BEREITGESTELLTES MATERIAL:

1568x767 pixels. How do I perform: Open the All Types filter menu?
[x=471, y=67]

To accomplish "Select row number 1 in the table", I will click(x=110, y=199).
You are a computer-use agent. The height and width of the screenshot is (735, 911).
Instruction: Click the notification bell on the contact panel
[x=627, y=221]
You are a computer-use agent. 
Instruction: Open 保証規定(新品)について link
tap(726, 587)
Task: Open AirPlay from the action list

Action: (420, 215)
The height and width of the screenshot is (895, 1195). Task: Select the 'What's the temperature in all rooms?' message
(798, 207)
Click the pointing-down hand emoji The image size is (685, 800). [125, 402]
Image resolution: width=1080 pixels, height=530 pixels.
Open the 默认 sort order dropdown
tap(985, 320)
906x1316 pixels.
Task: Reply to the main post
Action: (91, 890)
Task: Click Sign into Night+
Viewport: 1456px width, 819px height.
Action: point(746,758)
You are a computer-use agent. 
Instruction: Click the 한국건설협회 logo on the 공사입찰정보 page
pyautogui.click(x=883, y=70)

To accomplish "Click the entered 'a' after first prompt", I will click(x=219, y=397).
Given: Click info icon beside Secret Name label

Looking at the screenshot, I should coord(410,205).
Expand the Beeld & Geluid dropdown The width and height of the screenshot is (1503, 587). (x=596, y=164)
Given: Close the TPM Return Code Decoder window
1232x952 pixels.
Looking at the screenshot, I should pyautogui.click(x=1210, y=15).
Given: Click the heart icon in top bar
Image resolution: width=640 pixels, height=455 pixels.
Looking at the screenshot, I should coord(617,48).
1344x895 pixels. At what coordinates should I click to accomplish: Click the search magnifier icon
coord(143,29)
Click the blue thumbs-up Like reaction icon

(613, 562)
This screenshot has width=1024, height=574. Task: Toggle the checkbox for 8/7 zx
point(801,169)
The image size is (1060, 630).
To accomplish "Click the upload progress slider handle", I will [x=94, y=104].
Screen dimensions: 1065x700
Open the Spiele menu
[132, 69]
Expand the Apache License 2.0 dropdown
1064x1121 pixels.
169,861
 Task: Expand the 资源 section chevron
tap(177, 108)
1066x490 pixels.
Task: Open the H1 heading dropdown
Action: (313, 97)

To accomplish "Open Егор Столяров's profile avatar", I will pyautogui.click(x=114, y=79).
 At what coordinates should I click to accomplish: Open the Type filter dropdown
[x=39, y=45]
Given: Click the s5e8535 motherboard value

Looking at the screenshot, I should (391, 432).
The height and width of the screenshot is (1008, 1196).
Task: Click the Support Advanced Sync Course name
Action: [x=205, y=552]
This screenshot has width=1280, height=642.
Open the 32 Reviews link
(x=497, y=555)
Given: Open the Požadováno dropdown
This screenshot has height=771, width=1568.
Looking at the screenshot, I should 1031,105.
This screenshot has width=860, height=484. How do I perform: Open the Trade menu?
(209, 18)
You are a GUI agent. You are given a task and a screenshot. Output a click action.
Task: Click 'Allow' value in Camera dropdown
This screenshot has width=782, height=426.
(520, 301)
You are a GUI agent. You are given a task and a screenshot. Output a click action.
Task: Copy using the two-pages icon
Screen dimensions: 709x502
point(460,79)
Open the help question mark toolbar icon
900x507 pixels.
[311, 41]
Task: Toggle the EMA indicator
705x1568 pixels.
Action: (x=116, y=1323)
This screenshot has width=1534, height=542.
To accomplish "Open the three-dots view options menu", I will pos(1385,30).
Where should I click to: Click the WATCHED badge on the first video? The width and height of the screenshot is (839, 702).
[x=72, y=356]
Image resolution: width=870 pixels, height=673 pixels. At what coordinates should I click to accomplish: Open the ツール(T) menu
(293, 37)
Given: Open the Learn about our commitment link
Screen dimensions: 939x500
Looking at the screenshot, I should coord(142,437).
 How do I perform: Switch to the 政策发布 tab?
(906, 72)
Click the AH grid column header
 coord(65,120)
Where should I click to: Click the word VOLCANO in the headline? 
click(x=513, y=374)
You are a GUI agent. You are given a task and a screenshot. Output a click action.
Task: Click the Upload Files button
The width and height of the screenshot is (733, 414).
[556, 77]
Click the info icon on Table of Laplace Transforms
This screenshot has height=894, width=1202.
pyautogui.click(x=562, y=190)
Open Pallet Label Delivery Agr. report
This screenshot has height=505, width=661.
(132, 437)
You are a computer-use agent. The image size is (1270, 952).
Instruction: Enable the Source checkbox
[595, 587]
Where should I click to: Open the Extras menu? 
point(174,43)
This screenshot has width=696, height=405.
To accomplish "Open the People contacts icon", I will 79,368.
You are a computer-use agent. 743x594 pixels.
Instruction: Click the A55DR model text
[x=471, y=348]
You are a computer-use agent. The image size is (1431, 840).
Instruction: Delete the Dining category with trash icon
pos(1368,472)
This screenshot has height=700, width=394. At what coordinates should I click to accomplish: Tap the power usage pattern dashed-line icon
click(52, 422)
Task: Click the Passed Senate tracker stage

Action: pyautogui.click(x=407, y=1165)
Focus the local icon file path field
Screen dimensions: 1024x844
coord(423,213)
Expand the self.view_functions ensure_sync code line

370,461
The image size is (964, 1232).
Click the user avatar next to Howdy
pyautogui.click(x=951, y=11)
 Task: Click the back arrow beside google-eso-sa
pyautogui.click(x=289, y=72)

ANFORDERUNGEN: Gib bitte alles vom Anfang des Materials bis einschließlich der Zeile mit „tap(726, 587)“ als JSON-Liste von Zeichenketten aus, mit einem Eintrag pro Zeile und ohne Leerzeilen.

ERGEBNIS:
[
  "1568x767 pixels. How do I perform: Open the All Types filter menu?",
  "[x=471, y=67]",
  "To accomplish \"Select row number 1 in the table\", I will click(x=110, y=199).",
  "You are a computer-use agent. The height and width of the screenshot is (735, 911).",
  "Instruction: Click the notification bell on the contact panel",
  "[x=627, y=221]",
  "You are a computer-use agent. ",
  "Instruction: Open 保証規定(新品)について link",
  "tap(726, 587)"
]